Here comes the fun part.
Second part – mountain biking skills. Again, this is not the asphalt trail. You need to know how to do the specific technical handling work.
Your biking skills should include ability to handle difficult trails in various conditions. Dust, rain, snow or mud – you will be there.
This means you need to develop...
Obstacles. Obstacles and... guess what? More obstacles.
Mountain bike training should make you confident when dealing with various bumps, stones, trees and deer on your way. Don’t walk across obstacles. Ride over them.
What skills am I talking about?
Uphill and downhill techniques. Line choices (that line between the trees can be very thin...). Balance techniques, drop offs and cornering techniques should be in the collection of your skills.
Even your braking habits may influence your ride. Have you ever noticed how many fingers you use to pull your brakes?
Three? Four? No good.
You should stick to one-finger-braking technique. In this case you’ll have three other fingers left holding the bar. This results in better handling or even better gear shifting ability.
Don’t let your little fingers do the entire steering job. It can be dangerous. And your hand will get tired during long rides.
We can talk all day (or night) long about theory, but practice is something that you need to learn the theories.

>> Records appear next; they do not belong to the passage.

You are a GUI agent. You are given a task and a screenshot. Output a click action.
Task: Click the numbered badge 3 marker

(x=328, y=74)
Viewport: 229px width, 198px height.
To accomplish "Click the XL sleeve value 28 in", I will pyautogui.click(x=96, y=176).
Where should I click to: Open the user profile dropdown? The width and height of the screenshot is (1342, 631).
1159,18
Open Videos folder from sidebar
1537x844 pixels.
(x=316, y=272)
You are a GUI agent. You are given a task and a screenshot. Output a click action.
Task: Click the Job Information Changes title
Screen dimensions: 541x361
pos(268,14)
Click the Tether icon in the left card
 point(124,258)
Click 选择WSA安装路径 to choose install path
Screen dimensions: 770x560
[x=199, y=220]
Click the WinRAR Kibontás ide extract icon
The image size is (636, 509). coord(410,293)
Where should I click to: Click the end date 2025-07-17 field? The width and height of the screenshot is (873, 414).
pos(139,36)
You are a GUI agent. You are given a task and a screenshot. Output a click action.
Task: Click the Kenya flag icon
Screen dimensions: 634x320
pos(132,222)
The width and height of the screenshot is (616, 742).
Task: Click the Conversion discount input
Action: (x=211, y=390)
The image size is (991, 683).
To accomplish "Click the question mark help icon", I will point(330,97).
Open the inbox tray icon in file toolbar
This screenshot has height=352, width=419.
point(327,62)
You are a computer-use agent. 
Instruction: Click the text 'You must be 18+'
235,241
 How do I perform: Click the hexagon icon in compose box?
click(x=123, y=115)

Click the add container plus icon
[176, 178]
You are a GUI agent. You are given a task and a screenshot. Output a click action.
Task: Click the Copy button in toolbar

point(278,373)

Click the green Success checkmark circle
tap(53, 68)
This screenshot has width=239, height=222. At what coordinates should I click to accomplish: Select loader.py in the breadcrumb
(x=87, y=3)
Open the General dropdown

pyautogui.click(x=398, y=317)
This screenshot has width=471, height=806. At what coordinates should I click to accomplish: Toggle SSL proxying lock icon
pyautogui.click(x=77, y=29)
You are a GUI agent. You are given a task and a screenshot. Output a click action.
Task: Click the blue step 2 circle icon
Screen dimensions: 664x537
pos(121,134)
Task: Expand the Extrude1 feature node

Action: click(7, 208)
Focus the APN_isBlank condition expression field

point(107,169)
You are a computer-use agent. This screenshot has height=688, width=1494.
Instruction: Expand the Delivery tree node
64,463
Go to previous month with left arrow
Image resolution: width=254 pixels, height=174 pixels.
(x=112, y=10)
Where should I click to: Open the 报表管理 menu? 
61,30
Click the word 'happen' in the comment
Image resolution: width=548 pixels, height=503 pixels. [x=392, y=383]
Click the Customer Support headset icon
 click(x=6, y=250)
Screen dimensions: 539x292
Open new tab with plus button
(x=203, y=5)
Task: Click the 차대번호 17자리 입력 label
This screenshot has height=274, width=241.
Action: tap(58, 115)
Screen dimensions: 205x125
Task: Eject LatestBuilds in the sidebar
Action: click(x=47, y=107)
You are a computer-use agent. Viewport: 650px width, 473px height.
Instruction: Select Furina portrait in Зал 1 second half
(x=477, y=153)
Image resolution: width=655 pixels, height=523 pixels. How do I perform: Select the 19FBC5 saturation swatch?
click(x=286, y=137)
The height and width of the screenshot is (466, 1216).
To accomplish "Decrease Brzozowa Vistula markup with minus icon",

Find yourself a decent trail and begin. Nice and slowly. Balancing, cornering, getting over the rocks. Maneuvering between trees. Steep uphills and downhills should also be included into your bicycle training menu.
If you have run into the same tree five times in a row, don’t risk the sixth.
Find yourself a mountain bike trainer. Or ask your friend to tell you more about mountain bike riding techniques. Everything is achievable. It only takes time and efforts.
In simple words...
Mountain bike training is strength (you need to get off your bike for this) and endurance training plus skills training.
Finally, I presume I don’t need to remind you to wear your bike helmet during your bike training?
Believe me, your head is the single most important organ of your body which enables you to use your skills and conquer that highest mountain.
Don't buy your bike before you read this resource...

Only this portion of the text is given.